Friday, September 23, 2005

I swear I am not gay: part 2

So in my third year of veterinary school, I finally started dating someone. The first few years of being a dateless wonder may have added to the myth that I was a homosexual. Not to mention the fact that for some reason I do not feel the need to be really macho (and that's macho in a testosterone laden way, not macho in a Village People way). I don't really spew lame talk of how I would do that chick or whatever. I'm not that big a sports fan. And yes, OK... I like Broadway musicals.

By the way, the someone I started dating was a girl. She was an ex-roommate of a classmate of mine. She was also in school, but a different class than me, unbeknowst to me when I first met her. So after we had been dating a few months, she came up to me and asked me if I was gay. I told her that it should be pretty obvious by now that I was not. She knew that to be true, but was concerned because she had been having many people comment to her. "You're going out with Jason? I thought he was gay?"

Now mind you... these are fucking classmates of mine!!! I had known them for three and a half years. I had hit on many of there friends when they came out to the bar. Yeah, when we went out to the bar it was me, one guy, surrounded by about five girls. And I looked more like the gay friend than some mac-daddy, or conversely, a daddy-mac. But overall, I thought that those comments were wiggedy-wiggedy-wack. Nobody even had the decency (except my common senseless roommate, the first year we roomed together) to ask me personally. They had to cause the person I was dating to question my sexuality. Let me tell you, not pleasant.

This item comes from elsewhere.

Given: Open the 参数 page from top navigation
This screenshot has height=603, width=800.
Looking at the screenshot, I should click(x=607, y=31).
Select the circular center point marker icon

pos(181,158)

This may be why I finally began to wonder why many people considered me gay. I eventually asked a lesbian classmate why that was. First off she said she knew immediately that I was not when she first met me. Some sort of reverse gaydar, I suppose. Most importantly she said people think I'm gay because I'm a) cute, and b) nice. So I guess there's worse things than that. But that definition doesn't rule out many things as being gay. Polite children are gay. Well-behaved puppies are gay. Mr. Rogers as a baby is gay. I could go on and on, but thankfully I won't.